## Activity
Retype exactly what appears below from the line containing "At what coordinates" down to the line containing "Viewport: 497px width, 301px height.", keeping both end lines. Do not include pictures.
[Study material Boundary: Start]
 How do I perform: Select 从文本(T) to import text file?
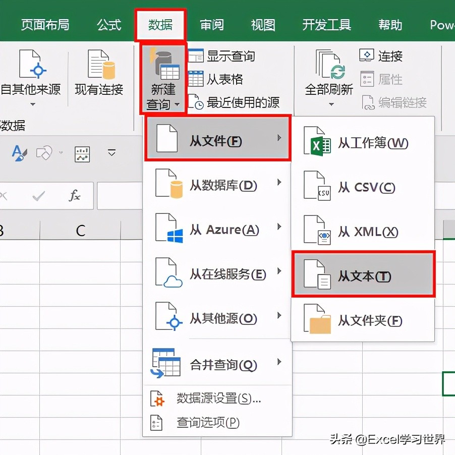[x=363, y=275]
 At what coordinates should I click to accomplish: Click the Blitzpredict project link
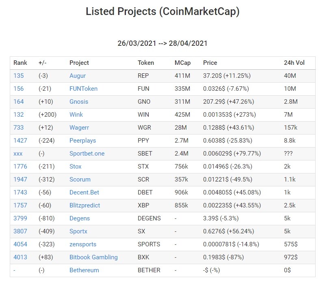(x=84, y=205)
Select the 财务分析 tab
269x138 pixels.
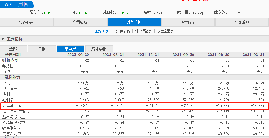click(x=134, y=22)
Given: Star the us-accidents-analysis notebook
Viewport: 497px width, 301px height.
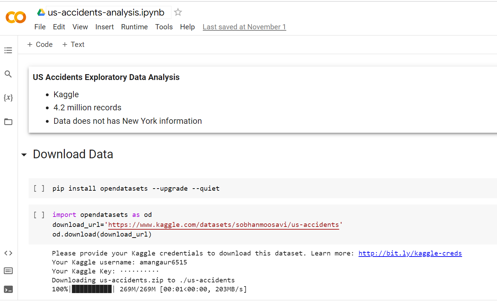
[Study material Boundary: End]
[Study material Boundary: Start]
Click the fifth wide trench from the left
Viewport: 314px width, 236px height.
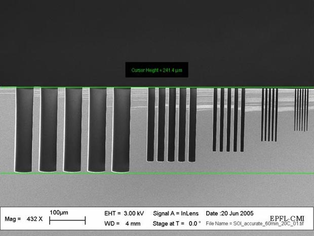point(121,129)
[Study material Boundary: End]
[Study material Boundary: Start]
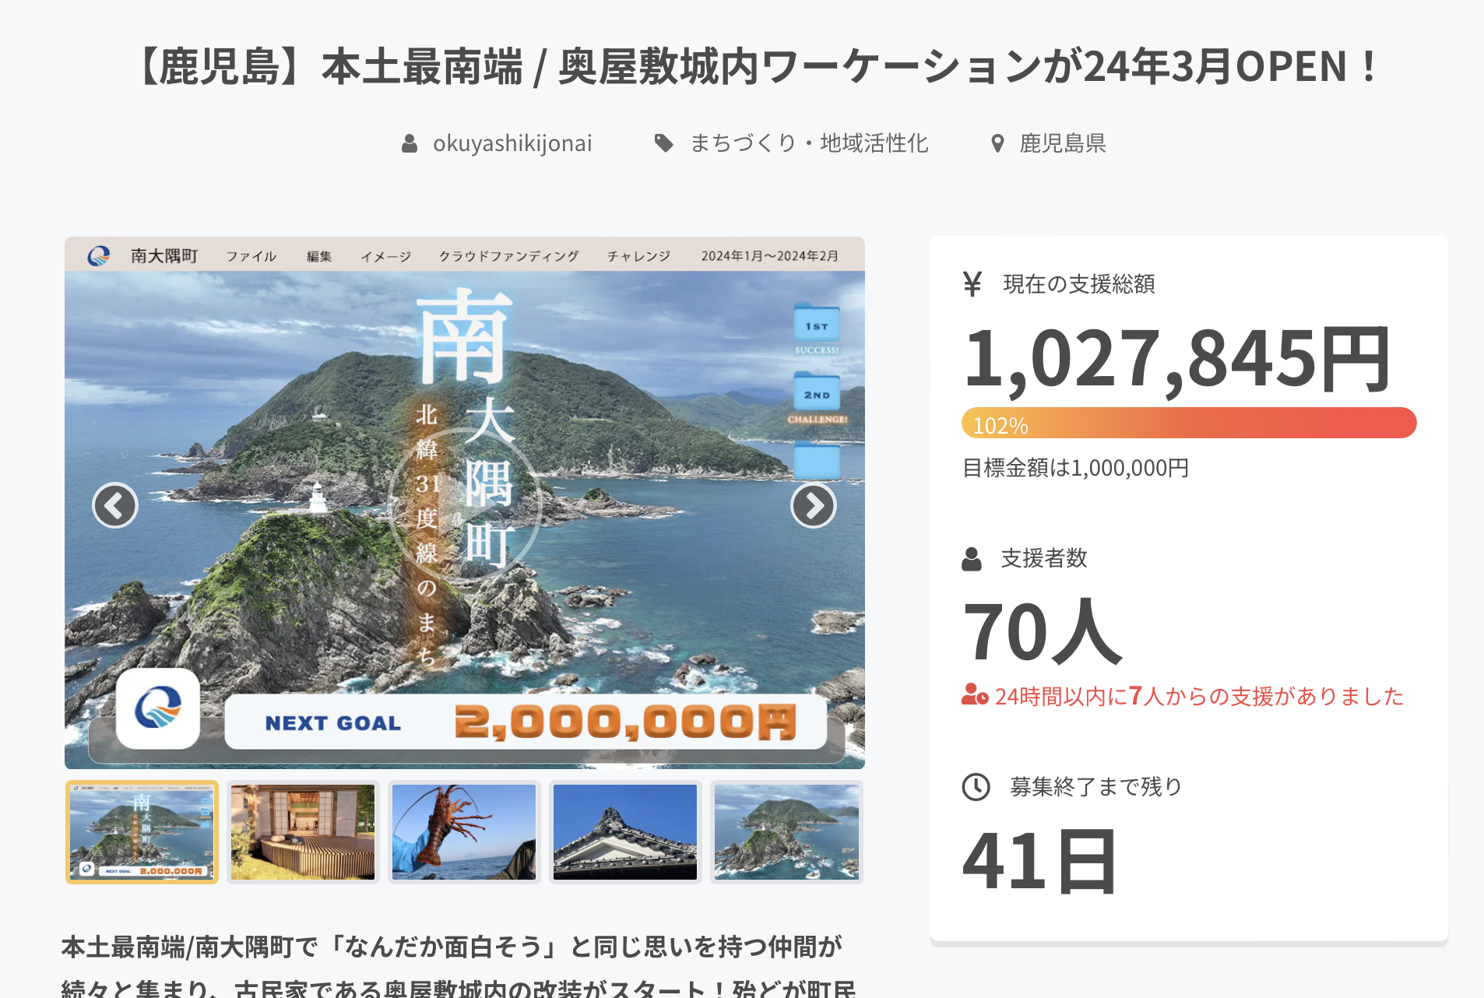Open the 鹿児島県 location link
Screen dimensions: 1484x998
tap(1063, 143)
[Study material Boundary: End]
## Exercise response
 At what coordinates should I click to accomplish: Click the Blitzpredict project link
(x=84, y=205)
Select the 财务分析 tab
269x138 pixels.
click(x=134, y=22)
Given: Star the us-accidents-analysis notebook
Viewport: 497px width, 301px height.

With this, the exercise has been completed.